Dataset items -
::::::::::
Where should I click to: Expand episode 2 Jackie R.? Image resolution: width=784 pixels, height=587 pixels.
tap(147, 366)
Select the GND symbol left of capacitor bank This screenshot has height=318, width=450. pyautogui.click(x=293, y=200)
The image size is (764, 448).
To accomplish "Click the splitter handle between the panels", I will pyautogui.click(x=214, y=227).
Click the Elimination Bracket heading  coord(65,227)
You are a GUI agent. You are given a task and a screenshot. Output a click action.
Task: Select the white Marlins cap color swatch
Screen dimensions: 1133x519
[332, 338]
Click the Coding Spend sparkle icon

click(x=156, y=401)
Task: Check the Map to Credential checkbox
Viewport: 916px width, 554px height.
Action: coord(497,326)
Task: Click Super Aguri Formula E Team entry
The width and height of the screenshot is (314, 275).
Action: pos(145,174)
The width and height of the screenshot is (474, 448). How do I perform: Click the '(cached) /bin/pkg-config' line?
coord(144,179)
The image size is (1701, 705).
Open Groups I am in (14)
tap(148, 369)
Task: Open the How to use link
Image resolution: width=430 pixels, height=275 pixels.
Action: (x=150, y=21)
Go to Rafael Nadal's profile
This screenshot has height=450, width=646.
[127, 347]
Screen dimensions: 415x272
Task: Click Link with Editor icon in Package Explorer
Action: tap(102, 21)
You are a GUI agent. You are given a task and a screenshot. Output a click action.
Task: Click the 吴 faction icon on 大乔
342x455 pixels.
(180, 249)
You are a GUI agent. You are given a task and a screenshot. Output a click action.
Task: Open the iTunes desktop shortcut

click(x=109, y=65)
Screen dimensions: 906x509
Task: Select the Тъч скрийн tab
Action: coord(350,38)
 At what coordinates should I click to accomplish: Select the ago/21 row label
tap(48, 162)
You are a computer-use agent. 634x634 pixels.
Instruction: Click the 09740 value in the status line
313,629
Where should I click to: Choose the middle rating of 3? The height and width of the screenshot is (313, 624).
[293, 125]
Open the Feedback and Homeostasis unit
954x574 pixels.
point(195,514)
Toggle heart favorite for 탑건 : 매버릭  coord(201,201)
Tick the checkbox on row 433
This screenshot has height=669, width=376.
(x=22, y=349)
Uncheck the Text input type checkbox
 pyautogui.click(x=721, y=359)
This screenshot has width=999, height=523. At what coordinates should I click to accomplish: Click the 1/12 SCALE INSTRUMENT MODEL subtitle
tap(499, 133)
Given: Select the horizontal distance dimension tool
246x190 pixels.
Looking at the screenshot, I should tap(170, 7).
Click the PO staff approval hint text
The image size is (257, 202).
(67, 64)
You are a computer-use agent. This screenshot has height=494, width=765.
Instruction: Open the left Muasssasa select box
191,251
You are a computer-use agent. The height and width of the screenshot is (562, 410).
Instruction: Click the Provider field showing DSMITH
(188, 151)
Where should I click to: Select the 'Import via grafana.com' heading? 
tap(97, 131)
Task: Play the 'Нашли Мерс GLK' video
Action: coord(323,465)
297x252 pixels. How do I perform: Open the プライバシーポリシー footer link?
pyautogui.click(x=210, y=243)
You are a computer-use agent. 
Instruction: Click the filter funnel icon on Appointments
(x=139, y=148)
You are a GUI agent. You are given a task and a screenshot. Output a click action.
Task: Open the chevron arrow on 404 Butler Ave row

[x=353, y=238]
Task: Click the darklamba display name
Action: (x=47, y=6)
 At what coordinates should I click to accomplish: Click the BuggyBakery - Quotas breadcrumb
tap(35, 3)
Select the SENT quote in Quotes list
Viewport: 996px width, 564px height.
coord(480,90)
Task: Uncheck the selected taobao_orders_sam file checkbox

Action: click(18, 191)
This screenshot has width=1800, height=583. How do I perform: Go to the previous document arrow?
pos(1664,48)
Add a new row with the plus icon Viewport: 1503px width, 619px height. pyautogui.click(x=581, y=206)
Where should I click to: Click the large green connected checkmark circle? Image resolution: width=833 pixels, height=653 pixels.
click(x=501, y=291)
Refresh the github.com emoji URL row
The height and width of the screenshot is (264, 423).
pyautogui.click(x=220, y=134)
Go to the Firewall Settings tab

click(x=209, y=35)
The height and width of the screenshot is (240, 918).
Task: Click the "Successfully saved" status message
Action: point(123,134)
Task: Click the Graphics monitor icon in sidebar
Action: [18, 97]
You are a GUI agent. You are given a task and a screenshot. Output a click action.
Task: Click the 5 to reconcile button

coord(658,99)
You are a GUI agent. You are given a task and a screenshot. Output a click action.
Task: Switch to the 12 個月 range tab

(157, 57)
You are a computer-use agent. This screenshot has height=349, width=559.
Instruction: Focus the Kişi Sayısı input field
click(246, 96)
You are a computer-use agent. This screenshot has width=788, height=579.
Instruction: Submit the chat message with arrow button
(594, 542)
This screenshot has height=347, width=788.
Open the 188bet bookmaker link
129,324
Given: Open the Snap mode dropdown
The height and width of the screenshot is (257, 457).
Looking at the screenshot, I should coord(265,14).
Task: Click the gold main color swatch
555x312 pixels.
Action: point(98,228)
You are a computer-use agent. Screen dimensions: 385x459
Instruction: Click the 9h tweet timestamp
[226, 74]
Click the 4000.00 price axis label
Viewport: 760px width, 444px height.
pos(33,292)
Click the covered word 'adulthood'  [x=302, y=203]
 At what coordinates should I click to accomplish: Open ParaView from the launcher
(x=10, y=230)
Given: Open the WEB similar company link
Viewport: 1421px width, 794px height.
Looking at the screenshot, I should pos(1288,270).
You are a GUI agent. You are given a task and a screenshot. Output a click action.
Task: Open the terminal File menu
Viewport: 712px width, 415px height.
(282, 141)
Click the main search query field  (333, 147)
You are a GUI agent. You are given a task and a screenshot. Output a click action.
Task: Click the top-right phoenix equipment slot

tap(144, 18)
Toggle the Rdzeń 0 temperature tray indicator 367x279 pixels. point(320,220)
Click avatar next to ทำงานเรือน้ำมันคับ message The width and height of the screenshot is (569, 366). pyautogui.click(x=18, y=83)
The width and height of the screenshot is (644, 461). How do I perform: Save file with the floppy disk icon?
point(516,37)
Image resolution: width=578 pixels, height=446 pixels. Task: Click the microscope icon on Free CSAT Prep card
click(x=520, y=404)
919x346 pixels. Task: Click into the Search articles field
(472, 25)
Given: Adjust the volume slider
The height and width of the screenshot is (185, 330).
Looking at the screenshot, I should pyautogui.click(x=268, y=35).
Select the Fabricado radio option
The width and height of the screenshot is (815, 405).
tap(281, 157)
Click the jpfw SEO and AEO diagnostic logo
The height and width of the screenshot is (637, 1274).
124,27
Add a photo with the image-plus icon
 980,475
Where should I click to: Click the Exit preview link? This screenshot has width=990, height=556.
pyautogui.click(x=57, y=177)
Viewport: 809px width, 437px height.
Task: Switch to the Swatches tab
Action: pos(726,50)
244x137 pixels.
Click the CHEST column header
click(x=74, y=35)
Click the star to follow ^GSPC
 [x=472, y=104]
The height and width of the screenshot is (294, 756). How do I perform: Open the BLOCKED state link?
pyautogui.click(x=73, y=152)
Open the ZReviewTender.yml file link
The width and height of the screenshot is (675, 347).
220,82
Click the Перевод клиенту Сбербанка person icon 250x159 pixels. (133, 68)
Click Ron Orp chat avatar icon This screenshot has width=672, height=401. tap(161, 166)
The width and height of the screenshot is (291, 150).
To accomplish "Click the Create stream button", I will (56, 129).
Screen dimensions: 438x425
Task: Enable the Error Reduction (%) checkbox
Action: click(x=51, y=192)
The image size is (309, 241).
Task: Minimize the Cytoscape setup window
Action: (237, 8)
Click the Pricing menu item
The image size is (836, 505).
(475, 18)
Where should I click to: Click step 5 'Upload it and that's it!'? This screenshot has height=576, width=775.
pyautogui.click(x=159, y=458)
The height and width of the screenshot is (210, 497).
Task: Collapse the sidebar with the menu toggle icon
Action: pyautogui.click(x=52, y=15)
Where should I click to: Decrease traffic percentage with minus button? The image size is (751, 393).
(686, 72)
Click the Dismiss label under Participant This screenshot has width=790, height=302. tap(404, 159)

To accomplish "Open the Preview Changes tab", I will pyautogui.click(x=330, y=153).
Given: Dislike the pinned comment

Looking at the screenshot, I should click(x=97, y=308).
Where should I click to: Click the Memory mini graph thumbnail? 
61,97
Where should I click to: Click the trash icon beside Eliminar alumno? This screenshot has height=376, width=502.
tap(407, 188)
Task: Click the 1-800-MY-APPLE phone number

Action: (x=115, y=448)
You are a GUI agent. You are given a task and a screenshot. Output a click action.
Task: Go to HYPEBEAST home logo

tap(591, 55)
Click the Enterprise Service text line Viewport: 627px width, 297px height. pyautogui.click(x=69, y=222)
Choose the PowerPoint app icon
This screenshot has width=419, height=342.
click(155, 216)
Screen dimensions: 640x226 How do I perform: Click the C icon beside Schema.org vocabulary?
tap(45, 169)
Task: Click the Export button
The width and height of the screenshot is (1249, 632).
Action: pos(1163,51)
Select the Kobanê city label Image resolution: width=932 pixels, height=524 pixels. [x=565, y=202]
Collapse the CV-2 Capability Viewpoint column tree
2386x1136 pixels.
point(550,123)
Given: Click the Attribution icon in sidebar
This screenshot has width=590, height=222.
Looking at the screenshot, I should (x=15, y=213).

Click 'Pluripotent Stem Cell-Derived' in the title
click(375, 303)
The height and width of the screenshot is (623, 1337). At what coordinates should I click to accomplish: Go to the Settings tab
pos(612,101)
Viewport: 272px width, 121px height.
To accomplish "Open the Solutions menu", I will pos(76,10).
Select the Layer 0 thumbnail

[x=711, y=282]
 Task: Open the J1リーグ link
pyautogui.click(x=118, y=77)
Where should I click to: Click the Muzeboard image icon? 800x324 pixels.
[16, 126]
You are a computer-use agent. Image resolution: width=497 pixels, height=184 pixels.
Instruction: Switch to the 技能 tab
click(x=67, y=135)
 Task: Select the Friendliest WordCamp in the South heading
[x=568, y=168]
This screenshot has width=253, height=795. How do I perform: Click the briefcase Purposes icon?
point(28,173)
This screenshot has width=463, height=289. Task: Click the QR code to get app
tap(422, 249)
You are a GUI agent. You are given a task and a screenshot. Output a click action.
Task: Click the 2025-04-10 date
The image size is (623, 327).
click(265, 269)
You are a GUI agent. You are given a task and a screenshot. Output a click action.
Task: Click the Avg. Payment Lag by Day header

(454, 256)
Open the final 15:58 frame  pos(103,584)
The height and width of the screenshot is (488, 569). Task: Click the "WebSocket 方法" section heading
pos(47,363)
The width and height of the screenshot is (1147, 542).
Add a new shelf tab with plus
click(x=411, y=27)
::::::::::
WHAT IS BEING ASKED - Would you copy out each line of the records above where the word "main" occurs?

SOLUTION FOR THIS TASK -
Task: Click the gold main color swatch
Click the main search query field  (333, 147)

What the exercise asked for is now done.